Expansion of mental health services underway for children in West Texas

Demand for mental health services remains high as Texans grapple with ongoing pandemic stress and economic anxiety. But for people in rural areas of the state — and especially children in those areas — getting adequate mental health care can be a challenge. This is especially true in West Texas, where psychiatrists are even harder to find.

Now, Texas Tech University Health Sciences Center El Paso aims to expand access to mental health services for children in West Texas thanks to a recent grant from the Carl B. and Florence E. King Foundation, based in Dallas. Their efforts are part of a statewide program called the Texas Child Mental Health Care Consortium, a collaboration between several universities in the state to bring care to more children.

Nancy Ramirez, clinical psychologist and assistant professor at Texas Tech Health Sciences Center El Paso, spoke with the Texas Standard about the lack of mental health in West Texas and how the program tries to reach those who have need care.

» For more information or to find a mental health care provider for yourself or someone else, visit MentalHealthTX.

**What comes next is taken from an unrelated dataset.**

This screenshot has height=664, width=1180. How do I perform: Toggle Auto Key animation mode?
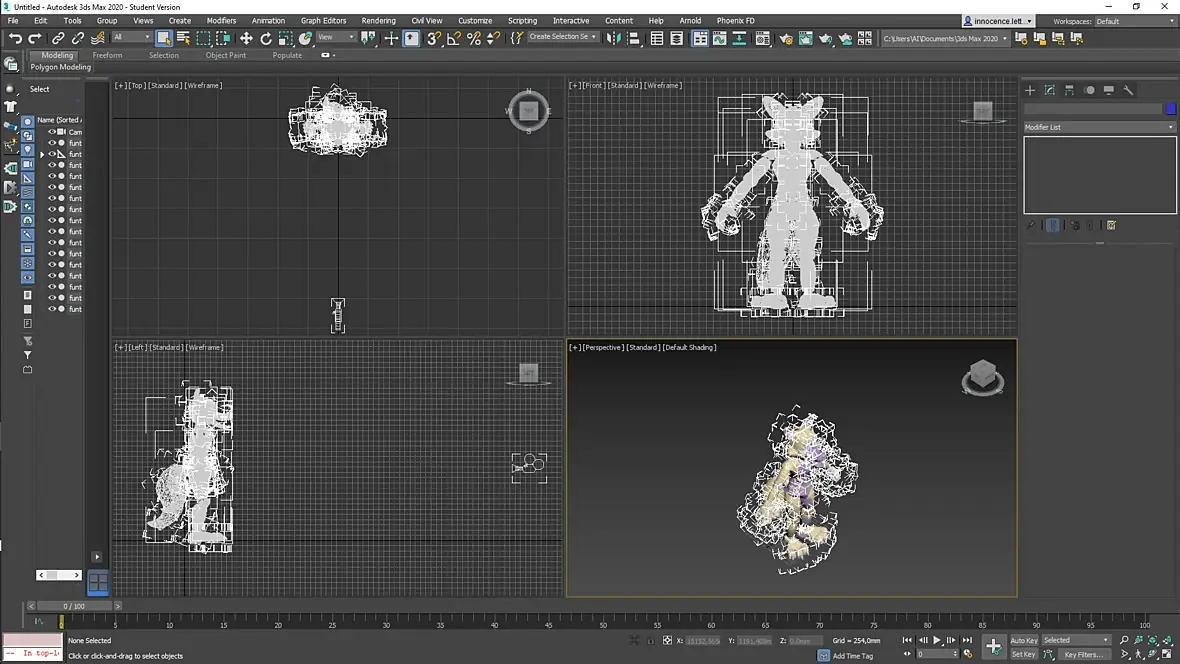click(x=1023, y=640)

This transcript has been slightly edited for clarity:

Texas Standard: How does the lack of mental health care in West Texas compare to other parts of the state — and for that matter, the country?

Nancy Ramírez: So right now, you know, in West Texas, well, in El Paso there’s about five psychiatrists per 100,000 people, whereas in most of Texas it’s eight psychiatrists. The national average is actually nine psychiatrists. So we have a lot of difficulty having enough providers to see the large number of young people and people who need mental health care.

Why is there such a shortage of vendors, especially in the western part of the state?

It’s a combination of factors. I think we’re just having trouble getting psychiatrists here to this area of ​​Texas and, you know, getting them to stay longer.

I guess part of it has to do with the economics of population demographics and how many patients you can serve and earn a living in a sense, right?

Yeah, absolutely.

What are your program’s plans to meet the needs, given the lack of doctors in the area?

It is therefore a telemedicine program. We are therefore able to provide virtual psychiatric and psychological services. And so through that, we’re able to reach a wider geographic area, where individuals would have to come into the clinic to get assessments, to continue to receive, you know, follow-up psychiatric care as well as psychotherapy , is not it. So in psychotherapy, they often need to come at least once or twice a month. So rather than parents and children having to go in person to a clinic that’s really out of their geographic area, you know, they can log on and access that care from home. And so really, that’s their access.

I think many parents, however, would have fundamental questions about the effectiveness of telehealth services for mental health needs.

Yeah, absolutely. You know, telemedicine is not new. And so these questions have been around for a long time. Patients are still able to receive in-depth assessments, however. And what we’ve realized during the pandemic is that, you know, it’s really effective compared to not receiving services. The pandemic really forced us to switch to this medium of care that existed, but which was really questioned in terms of effectiveness. And we’ve seen that, you know, patients are actually able to receive the services and receive good care and be more faithful to their care because it’s more accessible to them.

Are we talking about long-term care, or is it short-term triage, or what exactly?

With our program, individuals receive up to 12 sessions. And so it’s not quite long-term, but it gives us enough time for them to receive assessments, follow-up in terms of psychiatric care, and then they also receive psychotherapy. So, you know, they usually get sufficient treatment, and depending on what they need, that can, you know, include parents, which also becomes more accessible with remote treatment.